## Exercise prompt
Return only the lines from the one that contains "Task: Click the large blue +1 icon" through the last line of the records below, exactly as they stand. Pictures are not part of the copy.

Records contained in a dataset
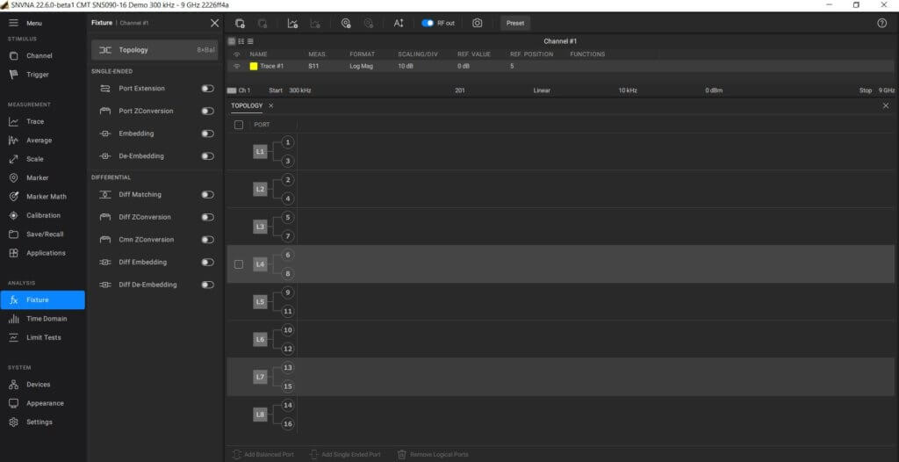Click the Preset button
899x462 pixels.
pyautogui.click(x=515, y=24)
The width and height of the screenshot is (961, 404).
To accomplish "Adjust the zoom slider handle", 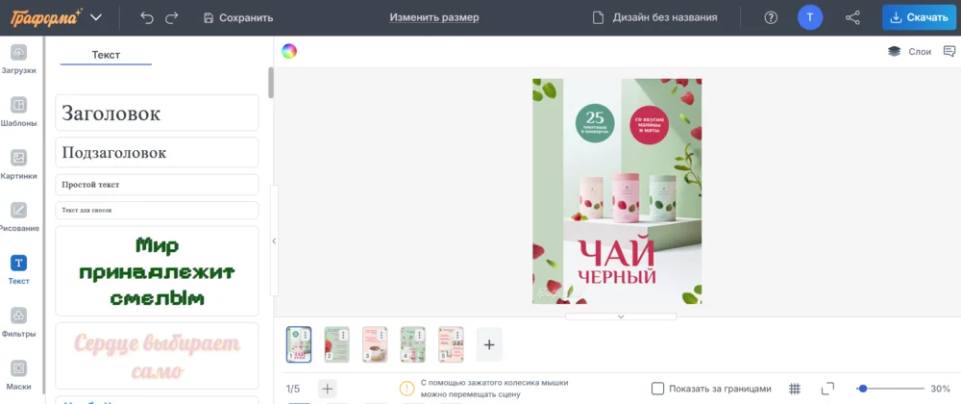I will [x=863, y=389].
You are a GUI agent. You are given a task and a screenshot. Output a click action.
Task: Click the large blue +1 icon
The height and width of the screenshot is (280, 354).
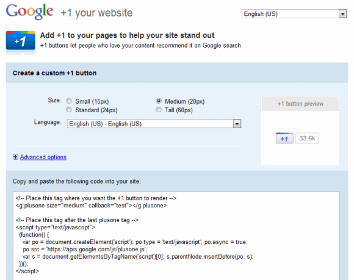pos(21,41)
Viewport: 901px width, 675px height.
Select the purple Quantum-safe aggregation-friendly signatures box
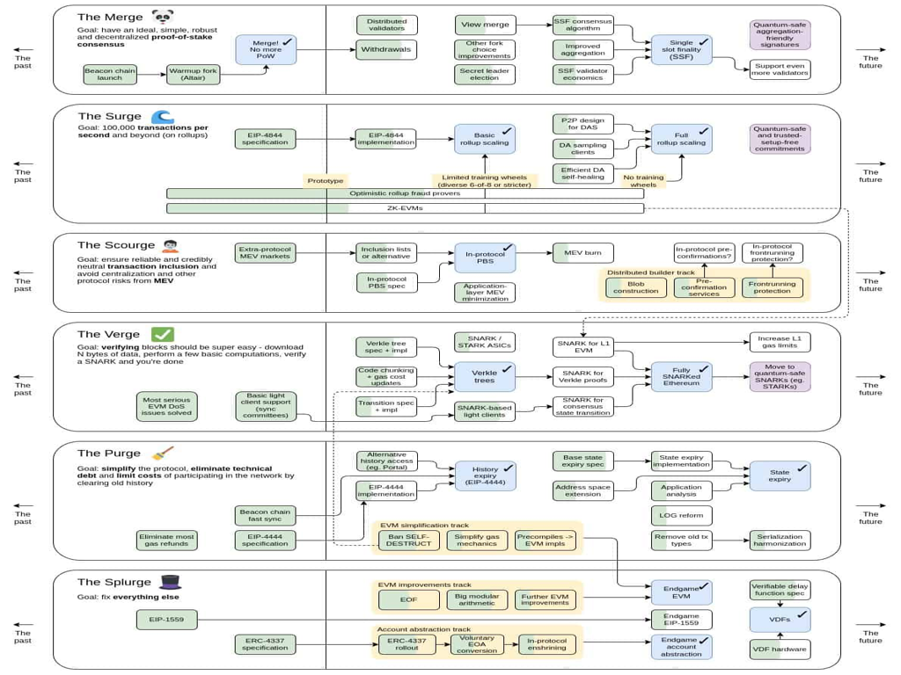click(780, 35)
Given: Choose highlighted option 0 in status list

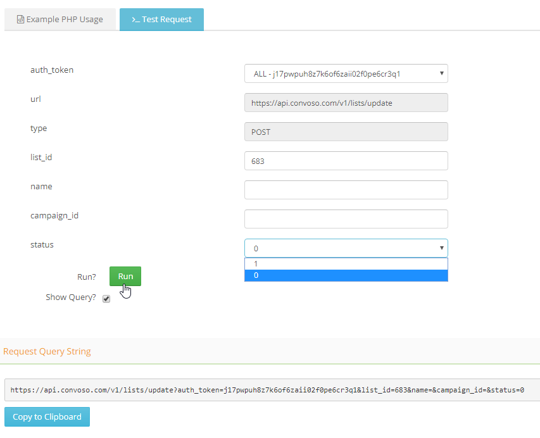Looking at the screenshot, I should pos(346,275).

## Result of this exercise
Task: Click the large blue +1 icon
The height and width of the screenshot is (280, 354).
pos(21,41)
Viewport: 901px width, 675px height.
Select the purple Quantum-safe aggregation-friendly signatures box
click(780, 35)
Given: Choose highlighted option 0 in status list

Looking at the screenshot, I should pos(346,275).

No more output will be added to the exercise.